From 04ee877a20a849db53a307a1736e635229129b7a Mon Sep 17 00:00:00 2001
From: Ivan Tashkinov <ivantashkinov@gmail.com>
Date: Tue, 19 Feb 2019 22:28:21 +0300
Subject: [#468] Added OAuth scopes-specific tests.

---
 test/web/mastodon_api/mastodon_api_controller_test.exs | 18 ++++++++++++++++++
 1 file changed, 18 insertions(+)

(limited to 'test/web/mastodon_api/mastodon_api_controller_test.exs')

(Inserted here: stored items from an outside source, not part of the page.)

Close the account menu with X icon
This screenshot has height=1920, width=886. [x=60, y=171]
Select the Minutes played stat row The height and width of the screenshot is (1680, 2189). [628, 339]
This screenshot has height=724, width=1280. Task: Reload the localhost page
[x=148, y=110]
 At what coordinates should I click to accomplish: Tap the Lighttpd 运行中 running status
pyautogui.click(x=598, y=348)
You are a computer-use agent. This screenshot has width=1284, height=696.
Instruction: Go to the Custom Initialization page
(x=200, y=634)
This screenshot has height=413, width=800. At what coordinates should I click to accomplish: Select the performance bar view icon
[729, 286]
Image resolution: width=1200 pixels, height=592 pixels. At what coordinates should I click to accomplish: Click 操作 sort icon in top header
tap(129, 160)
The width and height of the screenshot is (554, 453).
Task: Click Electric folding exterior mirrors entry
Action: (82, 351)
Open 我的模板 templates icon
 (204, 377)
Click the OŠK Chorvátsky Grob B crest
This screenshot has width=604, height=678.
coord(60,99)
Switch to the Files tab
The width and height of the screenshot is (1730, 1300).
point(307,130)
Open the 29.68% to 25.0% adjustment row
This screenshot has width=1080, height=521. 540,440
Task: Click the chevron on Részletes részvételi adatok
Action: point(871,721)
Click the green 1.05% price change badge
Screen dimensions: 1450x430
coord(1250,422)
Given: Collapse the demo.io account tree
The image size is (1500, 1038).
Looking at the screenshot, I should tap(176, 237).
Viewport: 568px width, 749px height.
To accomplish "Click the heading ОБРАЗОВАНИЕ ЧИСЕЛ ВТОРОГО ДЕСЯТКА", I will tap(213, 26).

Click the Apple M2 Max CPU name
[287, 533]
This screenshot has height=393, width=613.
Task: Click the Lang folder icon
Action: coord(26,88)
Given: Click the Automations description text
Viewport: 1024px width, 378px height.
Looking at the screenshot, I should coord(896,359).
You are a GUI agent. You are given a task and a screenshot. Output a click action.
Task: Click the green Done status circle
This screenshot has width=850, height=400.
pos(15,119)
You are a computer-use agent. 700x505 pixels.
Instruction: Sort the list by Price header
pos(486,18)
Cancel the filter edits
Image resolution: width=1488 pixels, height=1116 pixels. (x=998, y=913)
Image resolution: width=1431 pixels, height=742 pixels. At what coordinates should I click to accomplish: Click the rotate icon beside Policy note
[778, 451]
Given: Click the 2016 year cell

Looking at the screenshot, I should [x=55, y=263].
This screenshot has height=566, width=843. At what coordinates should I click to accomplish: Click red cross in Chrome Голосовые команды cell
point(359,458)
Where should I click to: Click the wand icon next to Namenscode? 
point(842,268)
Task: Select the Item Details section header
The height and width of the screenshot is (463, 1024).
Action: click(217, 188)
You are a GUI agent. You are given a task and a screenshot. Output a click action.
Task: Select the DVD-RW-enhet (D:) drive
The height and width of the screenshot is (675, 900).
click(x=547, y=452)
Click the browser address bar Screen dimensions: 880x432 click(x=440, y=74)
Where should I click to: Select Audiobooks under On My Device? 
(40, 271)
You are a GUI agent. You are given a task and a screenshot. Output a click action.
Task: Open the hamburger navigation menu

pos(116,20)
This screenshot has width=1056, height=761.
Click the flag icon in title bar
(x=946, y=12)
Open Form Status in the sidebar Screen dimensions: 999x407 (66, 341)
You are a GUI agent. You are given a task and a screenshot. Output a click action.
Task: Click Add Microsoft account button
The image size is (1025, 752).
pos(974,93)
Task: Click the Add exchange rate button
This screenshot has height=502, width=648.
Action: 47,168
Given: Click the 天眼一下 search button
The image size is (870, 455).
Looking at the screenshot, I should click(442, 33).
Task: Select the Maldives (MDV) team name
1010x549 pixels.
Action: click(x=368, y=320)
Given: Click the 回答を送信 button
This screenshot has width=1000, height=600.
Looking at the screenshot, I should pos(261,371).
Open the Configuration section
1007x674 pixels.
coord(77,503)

diff --git a/test/web/mastodon_api/mastodon_api_controller_test.exs b/test/web/mastodon_api/mastodon_api_controller_test.exs
index e43bc4508..8dcbde48b 100644
--- a/test/web/mastodon_api/mastodon_api_controller_test.exs
+++ b/test/web/mastodon_api/mastodon_api_controller_test.exs
@@ -1536,6 +1536,24 @@ defmodule Pleroma.Web.MastodonAPI.MastodonAPIControllerTest do
       assert user_response = json_response(conn, 200)
       assert user_response["header"] != User.banner_url(user)
     end
+
+    test "requires 'write' permission", %{conn: conn} do
+      token1 = insert(:oauth_token, scopes: ["read"])
+      token2 = insert(:oauth_token, scopes: ["write", "follow"])
+
+      for token <- [token1, token2] do
+        conn =
+          conn
+          |> put_req_header("authorization", "Bearer #{token.token}")
+          |> patch("/api/v1/accounts/update_credentials", %{})
+
+        if token == token1 do
+          assert %{"error" => "Insufficient permissions: write."} == json_response(conn, 403)
+        else
+          assert json_response(conn, 200)
+        end
+      end
+    end
   end
 
   test "get instance information", %{conn: conn} do
-- 
cgit v1.2.3